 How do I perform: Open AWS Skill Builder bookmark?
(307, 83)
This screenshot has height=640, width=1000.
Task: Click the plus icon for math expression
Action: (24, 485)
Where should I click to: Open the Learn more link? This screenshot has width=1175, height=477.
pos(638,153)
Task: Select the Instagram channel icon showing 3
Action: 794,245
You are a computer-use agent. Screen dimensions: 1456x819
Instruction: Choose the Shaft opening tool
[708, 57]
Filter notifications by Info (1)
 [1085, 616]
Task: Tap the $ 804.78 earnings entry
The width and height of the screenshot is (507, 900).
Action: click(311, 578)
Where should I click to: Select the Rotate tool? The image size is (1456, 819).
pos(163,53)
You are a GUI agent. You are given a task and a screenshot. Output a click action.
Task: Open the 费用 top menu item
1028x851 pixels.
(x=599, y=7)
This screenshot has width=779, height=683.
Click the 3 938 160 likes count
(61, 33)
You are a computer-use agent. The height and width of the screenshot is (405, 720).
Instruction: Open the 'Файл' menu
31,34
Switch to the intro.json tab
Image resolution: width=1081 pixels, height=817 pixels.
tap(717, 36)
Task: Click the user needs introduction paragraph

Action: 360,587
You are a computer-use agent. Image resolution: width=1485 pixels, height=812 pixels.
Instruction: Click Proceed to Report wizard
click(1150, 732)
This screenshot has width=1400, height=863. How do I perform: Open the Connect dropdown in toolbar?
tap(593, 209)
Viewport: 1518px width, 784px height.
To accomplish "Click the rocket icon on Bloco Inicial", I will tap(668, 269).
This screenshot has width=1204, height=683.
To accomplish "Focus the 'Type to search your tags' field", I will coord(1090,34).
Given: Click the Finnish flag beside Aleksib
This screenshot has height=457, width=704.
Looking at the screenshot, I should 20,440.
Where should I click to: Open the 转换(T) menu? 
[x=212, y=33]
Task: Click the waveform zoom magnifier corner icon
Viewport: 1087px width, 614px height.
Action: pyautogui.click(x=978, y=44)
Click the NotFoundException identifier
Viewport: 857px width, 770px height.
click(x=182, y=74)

------------------------------

What is being asked.
Rewrite all of the rows above with every "Instruction" changed to "Command", leaving everything else unchanged.

Answer.
 How do I perform: Open AWS Skill Builder bookmark?
(307, 83)
This screenshot has height=640, width=1000.
Task: Click the plus icon for math expression
Action: (24, 485)
Where should I click to: Open the Learn more link? This screenshot has width=1175, height=477.
pos(638,153)
Task: Select the Instagram channel icon showing 3
Action: 794,245
You are a computer-use agent. Screen dimensions: 1456x819
Command: Choose the Shaft opening tool
[708, 57]
Filter notifications by Info (1)
 [1085, 616]
Task: Tap the $ 804.78 earnings entry
The width and height of the screenshot is (507, 900).
Action: click(311, 578)
Where should I click to: Select the Rotate tool? The image size is (1456, 819).
pos(163,53)
You are a GUI agent. You are given a task and a screenshot. Output a click action.
Task: Open the 费用 top menu item
1028x851 pixels.
(x=599, y=7)
This screenshot has width=779, height=683.
Click the 3 938 160 likes count
(61, 33)
You are a computer-use agent. The height and width of the screenshot is (405, 720).
Command: Open the 'Файл' menu
31,34
Switch to the intro.json tab
Image resolution: width=1081 pixels, height=817 pixels.
tap(717, 36)
Task: Click the user needs introduction paragraph

Action: 360,587
You are a computer-use agent. Image resolution: width=1485 pixels, height=812 pixels.
Command: Click Proceed to Report wizard
click(1150, 732)
This screenshot has width=1400, height=863. How do I perform: Open the Connect dropdown in toolbar?
tap(593, 209)
Viewport: 1518px width, 784px height.
To accomplish "Click the rocket icon on Bloco Inicial", I will tap(668, 269).
This screenshot has width=1204, height=683.
To accomplish "Focus the 'Type to search your tags' field", I will coord(1090,34).
Given: Click the Finnish flag beside Aleksib
This screenshot has height=457, width=704.
Looking at the screenshot, I should 20,440.
Where should I click to: Open the 转换(T) menu? 
[x=212, y=33]
Task: Click the waveform zoom magnifier corner icon
Viewport: 1087px width, 614px height.
Action: pyautogui.click(x=978, y=44)
Click the NotFoundException identifier
Viewport: 857px width, 770px height.
click(x=182, y=74)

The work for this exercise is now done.